6. Como todos os ensaios com inibidores da miosina cardíaca incluíram altas taxas basais de uso de betabloqueadores ou bloqueadores dos canais de cálcio, tanto os betabloqueadores quanto os bloqueadores dos canais de cálcio não-dihidropiridínicos permanecem como tratamento de primeira linha para CMH obstrutiva. Em pacientes com sintomas refratários a esses agentes, inibidores de miosina cardíaca podem ser considerados juntamente com terapia de redução septal ou disopiramida.

7. Um breve ensaio com inibidores de miosina cardíaca pode ajudar a delinear se os sintomas são secundários à CMH ou a outras condições comórbidas com sintomas semelhantes, uma vez que os ensaios clínicos mostram que estes agentes demonstram um efeito dentro de quatro a seis semanas.

8. Os inibidores da miosina cardíaca também podem ser usados ​​em pacientes com sintomas persistentes após terapia de redução septal.
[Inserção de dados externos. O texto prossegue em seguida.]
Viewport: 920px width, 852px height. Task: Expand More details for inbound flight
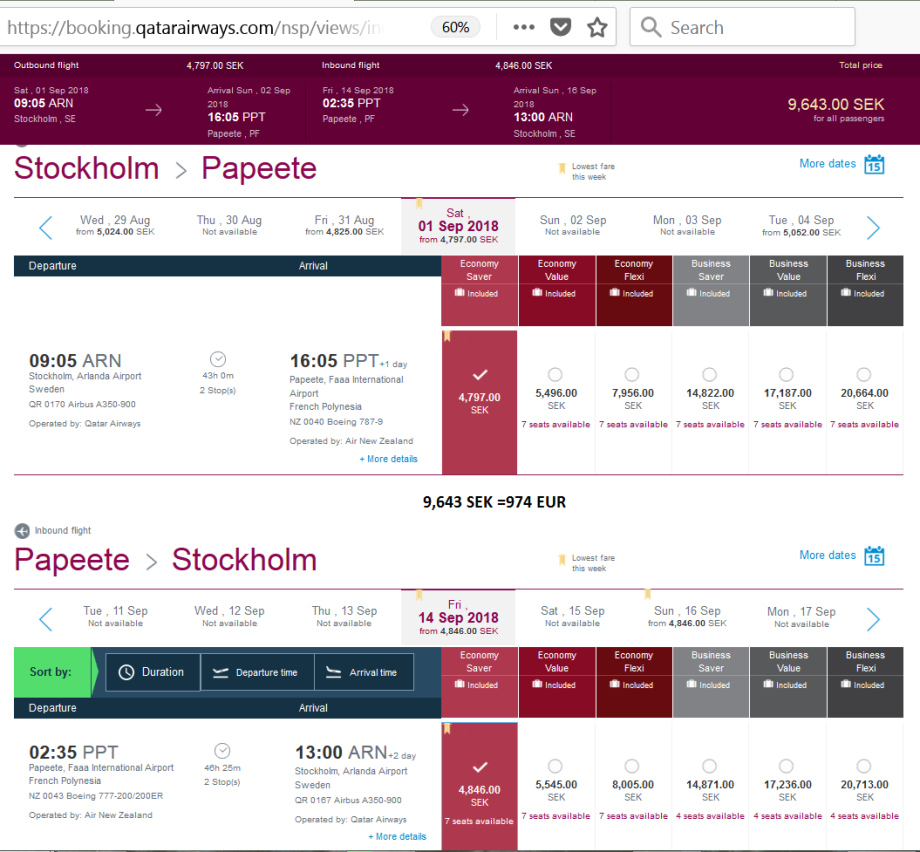tap(397, 836)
9. Em ensaios clínicos, quase 6% dos participantes necessitaram de descontinuação do Mavacamten devido à redução reversível da fração de ejeção do VE para <50%. Portanto, o Mavacamten foi aprovado pela Food and Drug Administration (FDA) dos EUA com uma advertência de caixa preta sobre o risco associado de IC com disfunção sistólica. 

10. Atualmente, o monitoramento da segurança de medicamentos está disponível apenas por meio de um programa de vigilância exigido pela FDA, necessitando de monitoramento frequente por meio de ecocardiografia. 

11. Nos ensaios, um em cada três a um em cada quatro pacientes com CMHo não respondeu aos inibidores da miosina cardíaca. Esses pacientes provavelmente têm um fenótipo mais avançado ou pode haver outros fatores que influenciam os sintomas, como anormalidades valvulares ou subvalvares ou comorbidades não cardíacas.

12. O efeito dos inibidores da miosina cardíaca em pacientes jovens (<18 anos) com CMHo não foi estudado. Um ensaio de fase 2 com Mavacamten na CMH não obstrutiva mostrou uma redução nos biomarcadores e um ensaio de fase 3 está em andamento. O Mavacamten comercial custa atualmente US$ 89.500 por ano nos EUA. Assim, atualmente, a terapia de redução septal é mais econômica do que os inibidores de miosina cardíaca.

From a state-of-the-art review by Ostrominski, et al., published in JACC: Heart Failure looking at cardiac myosin inhibitors for the management of obstructive hypertrophic cardiomyopathy (oHCM).